EXERCISE AIM> Reproduce every one of the records below word for word, but leave the pictures out of your answer.

DATA RECORDS>
* * *
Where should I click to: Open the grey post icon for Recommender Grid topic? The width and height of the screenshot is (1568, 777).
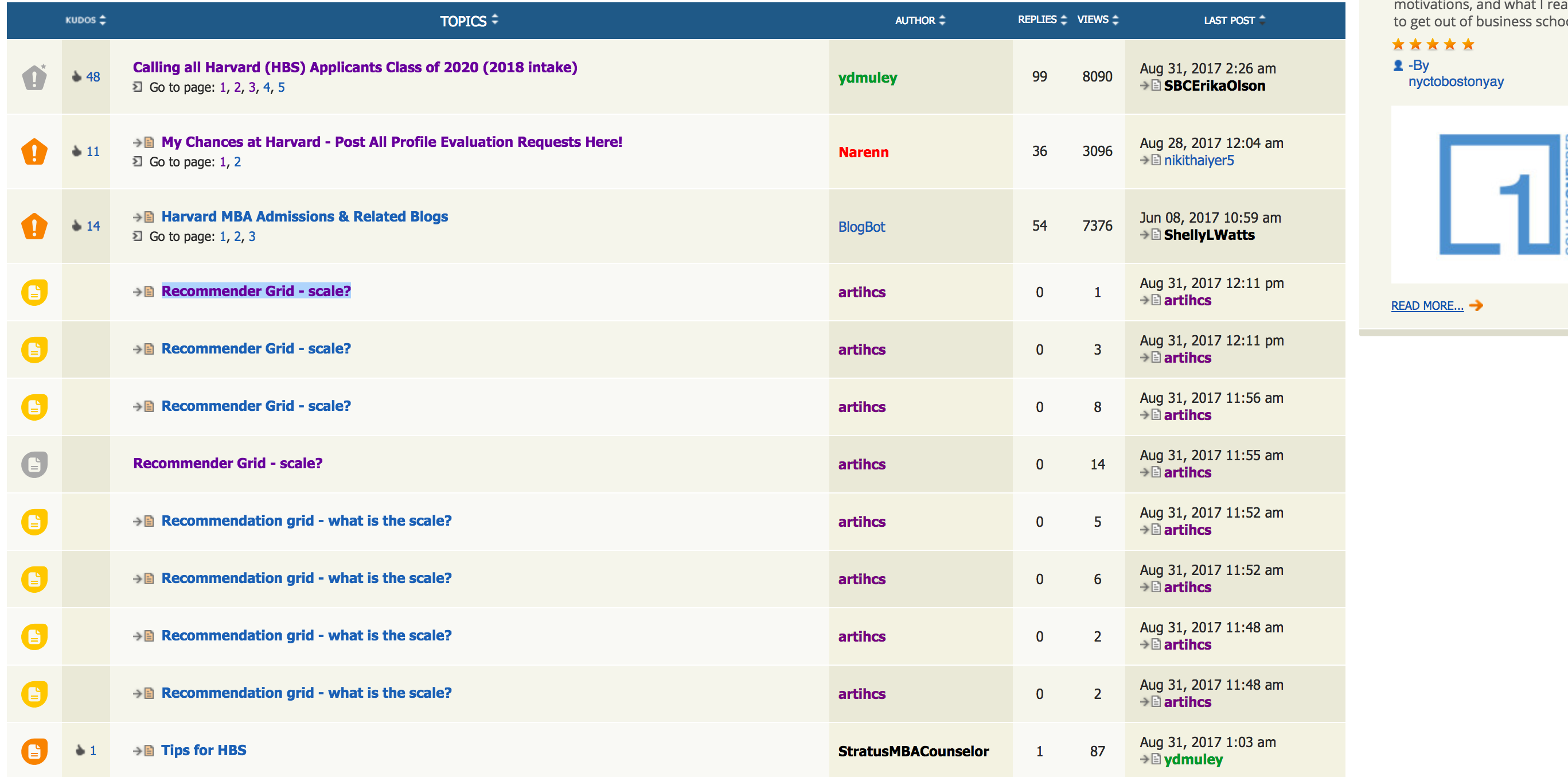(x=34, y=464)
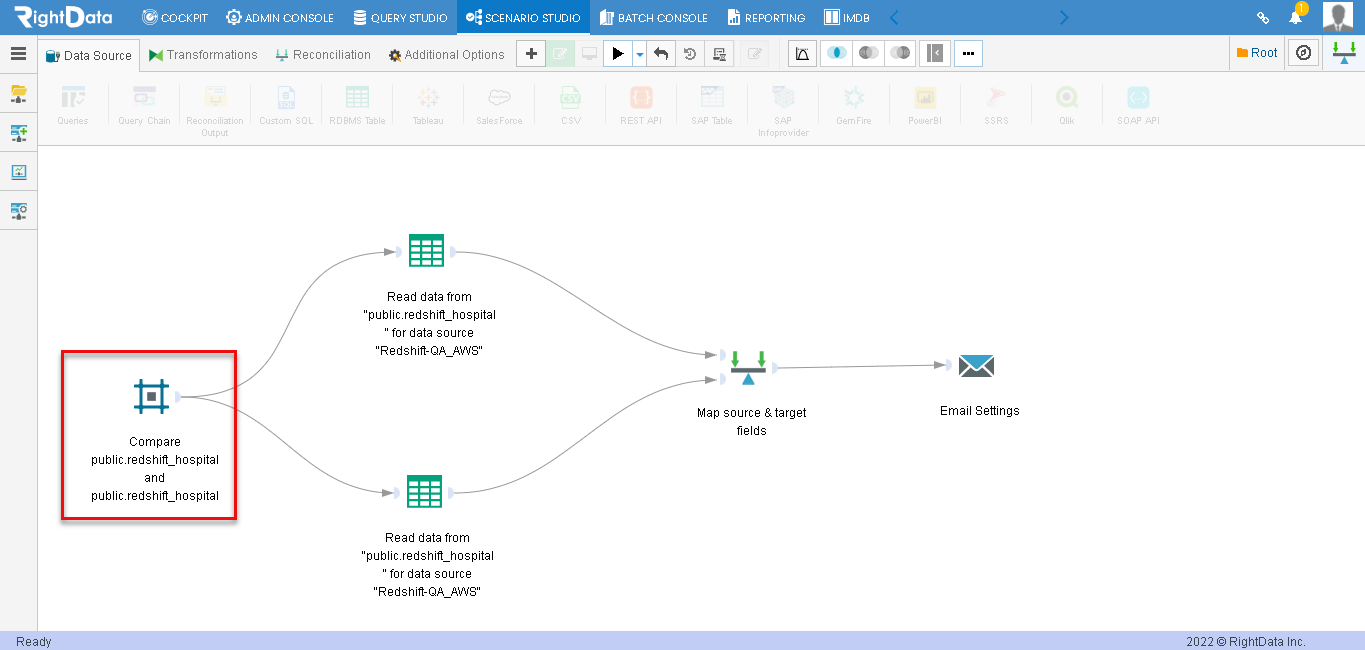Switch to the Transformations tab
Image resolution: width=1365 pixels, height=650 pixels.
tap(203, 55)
* * *
SOLUTION FOR THIS TASK>
Where should I click to: Open the grey post icon for Recommender Grid topic? The width and height of the screenshot is (1568, 777).
(x=34, y=464)
Switch to the Transformations tab
Image resolution: width=1365 pixels, height=650 pixels.
tap(203, 55)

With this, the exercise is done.